90年代「ミスチル現象」とは何だったのか?その②『innocent world』
鼻歌で1万回、いや100万回は歌ったフレーズだ。
「こりゃとんでもない曲が現れた」
「アクエリアスイオシス」のCMから流れる爽やかすぎるサビに、僕は日本中がこの曲の釘づけになる空気を感じた。
「イオシス」商品自体は曲とは裏腹でパンチのない薄味だったため長く定着しなかったが、CMソングのほうは23年後の現在でも日本人の胸に流れ続けるスタンダードメロディとなった。
ミスチルの曲で最も売れたのは『tomorrow never knows』だが、ミスチルソングと言えば何?と問われて真っ先に浮かぶのは『innocent world』だ。イノワーはミスチルの代表曲、つまりアクエリアスイオシスが至れなかった「定番」の座にCMソングのほうがついたのだ。
僕はCMを録画してサビの15秒を何度も何度も、まさに飽きるほど聴いた。何とかフルバージョンを聴けないかとラジオをつけっぱなしにして、いつ流れかわからない曲を待った。それは合コンで「近いうちに電話するね」と言われて番号を教えた女の子からの電話を待っている心境(もちろん女の子の電話番号は教えてもらえなかった)と似ていた。
CDの発売日に大学に行くと、すでに友人数人が買って持っていた。
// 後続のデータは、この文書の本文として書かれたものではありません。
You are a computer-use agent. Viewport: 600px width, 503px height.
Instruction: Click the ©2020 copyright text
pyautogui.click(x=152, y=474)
当時はSNSもなく「俺これ好きなんだ」とアピールするのはなんとなく恥ずかしいという風潮があったが、そんなのお構いなく友人たちは飲み会にまでCDを持ってきて、この曲の良さを口角泡を飛ばしながら主張した。
他にも様々な「ミスチル現象」が僕の目の前で起こった。
夏だというのにパーカーを着る奴(僕も)、雨でもないのにフードを被る奴(僕も)が続出。
「カラオケでイノワーを歌うとモテる」という噂を聞きつけて試みるも、ラスサビの音程が高すぎてうまく歌えず、逆に冷たい目で見られてしまう奴もいた(僕も)。
いつの間にか「ミスチル」と略称で呼ばれだしたのもこの頃だ。
この頃からつい口ずさんでしまう《いつの日もこの胸に流れてるメロディ》は日本中の人の胸に流れた。
このようにして『CROSS ROAD』でスターダムに上ったMr.Childrenは『innocent word』で一気に頂点に達し、僕たちの日常の一部となった。
しかしミスチル現象はまだ終わらない。
9/1に登場したアルバム『Atomic Heart』が「頂点」のさらにもうひとつ上の世界を、僕たちに見せることになる。